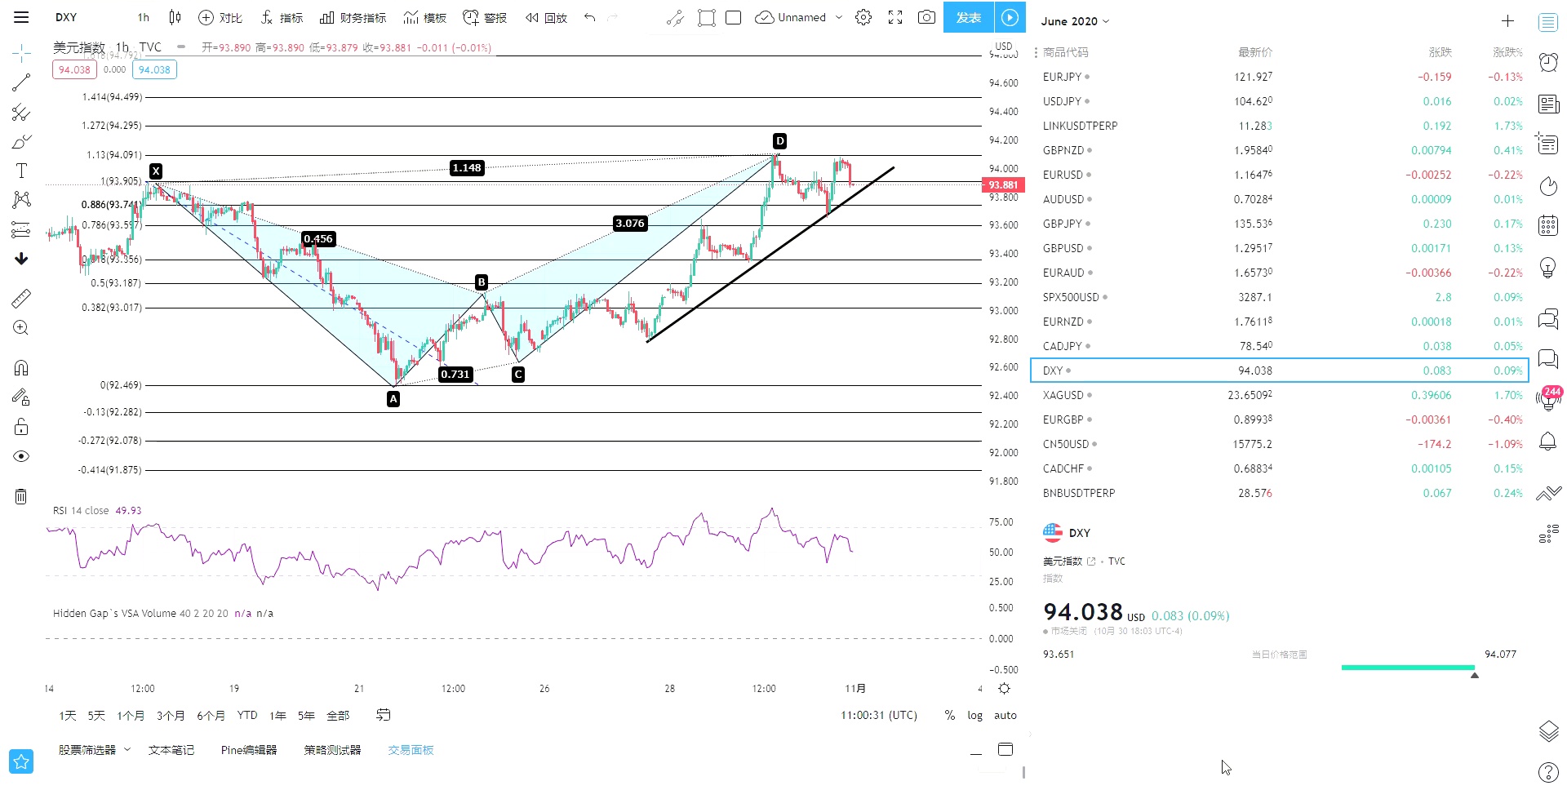
Task: Toggle visibility of all drawings eye icon
Action: click(21, 456)
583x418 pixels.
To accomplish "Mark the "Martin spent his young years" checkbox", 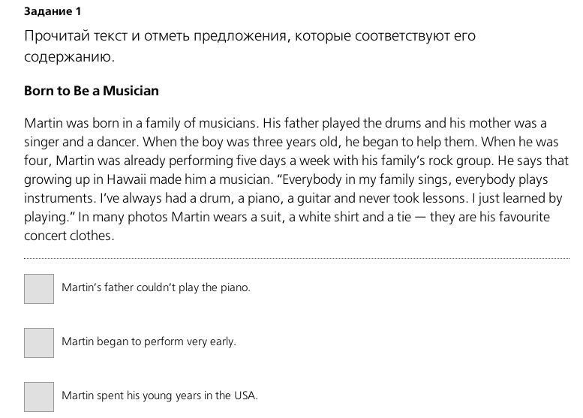I will click(39, 397).
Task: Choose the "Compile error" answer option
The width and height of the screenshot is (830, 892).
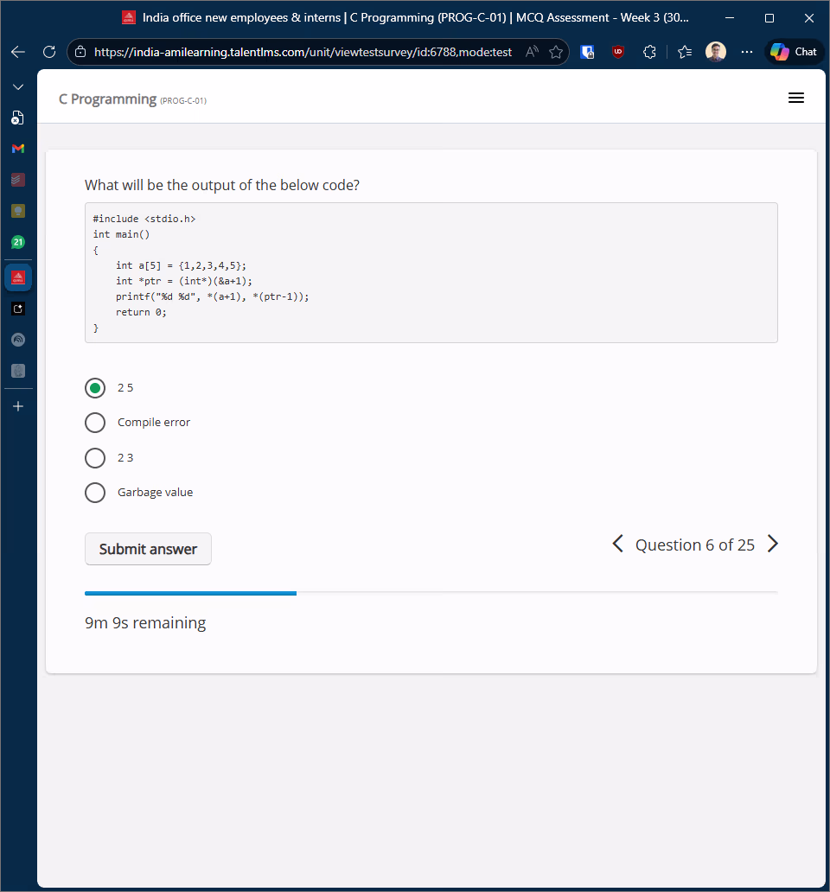Action: pyautogui.click(x=95, y=423)
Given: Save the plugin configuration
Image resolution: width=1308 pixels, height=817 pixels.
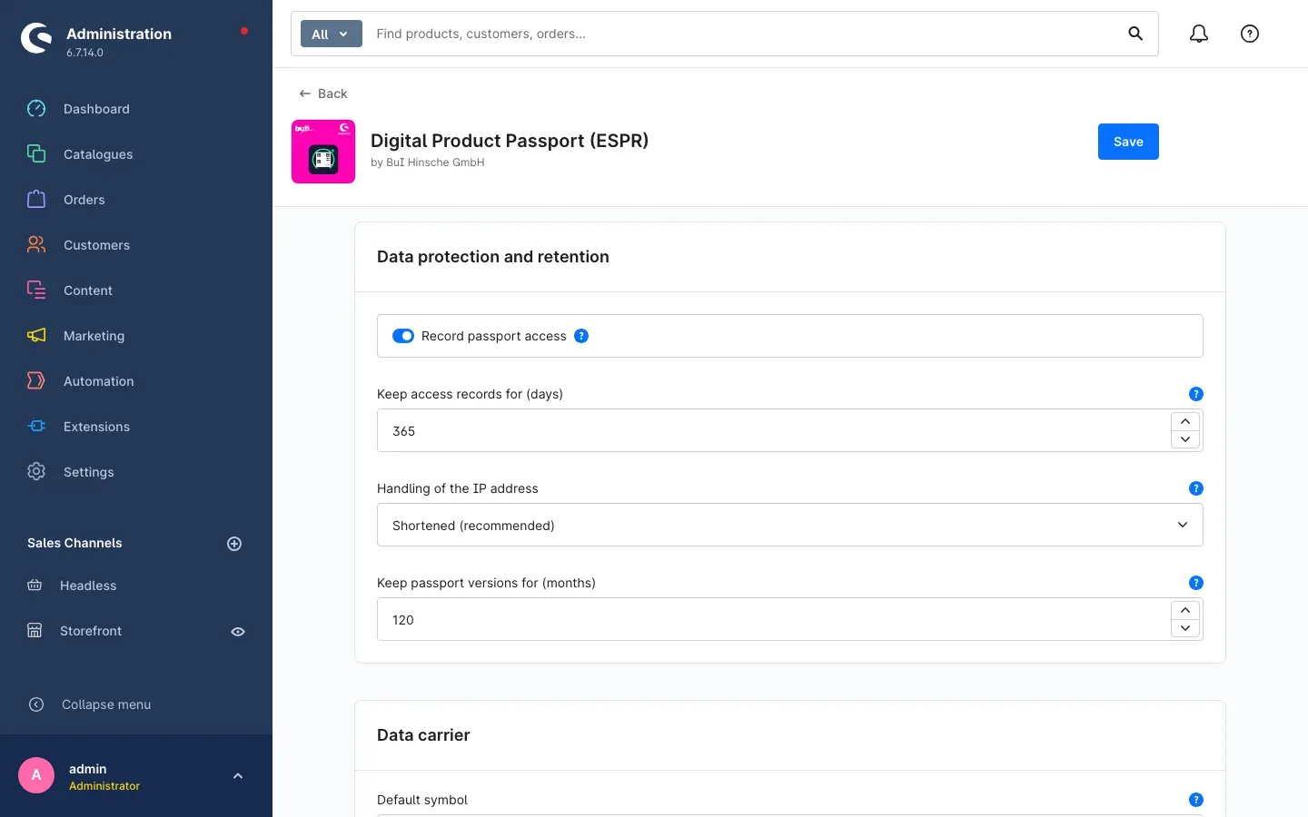Looking at the screenshot, I should coord(1128,142).
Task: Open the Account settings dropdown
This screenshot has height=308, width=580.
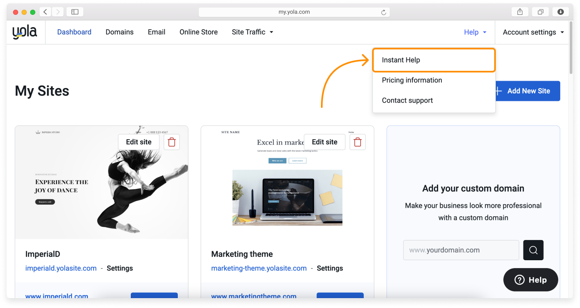Action: 533,32
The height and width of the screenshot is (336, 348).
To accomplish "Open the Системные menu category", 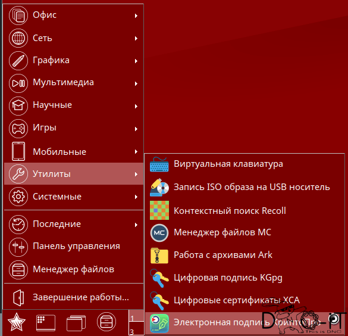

● ● ● ●

• **PROBLEM TO SOLVE**: All lines from the one containing "Given: Save the plugin configuration" to the last line of the data above, both included, should be printed exactly, and the pictures should not appear.

• **RESPONSE AREA**:
Given: Save the plugin configuration
Image resolution: width=1308 pixels, height=817 pixels.
Looking at the screenshot, I should coord(1128,142).
Task: Open the Account settings dropdown
This screenshot has height=308, width=580.
Action: 533,32
The height and width of the screenshot is (336, 348).
To accomplish "Open the Системные menu category", 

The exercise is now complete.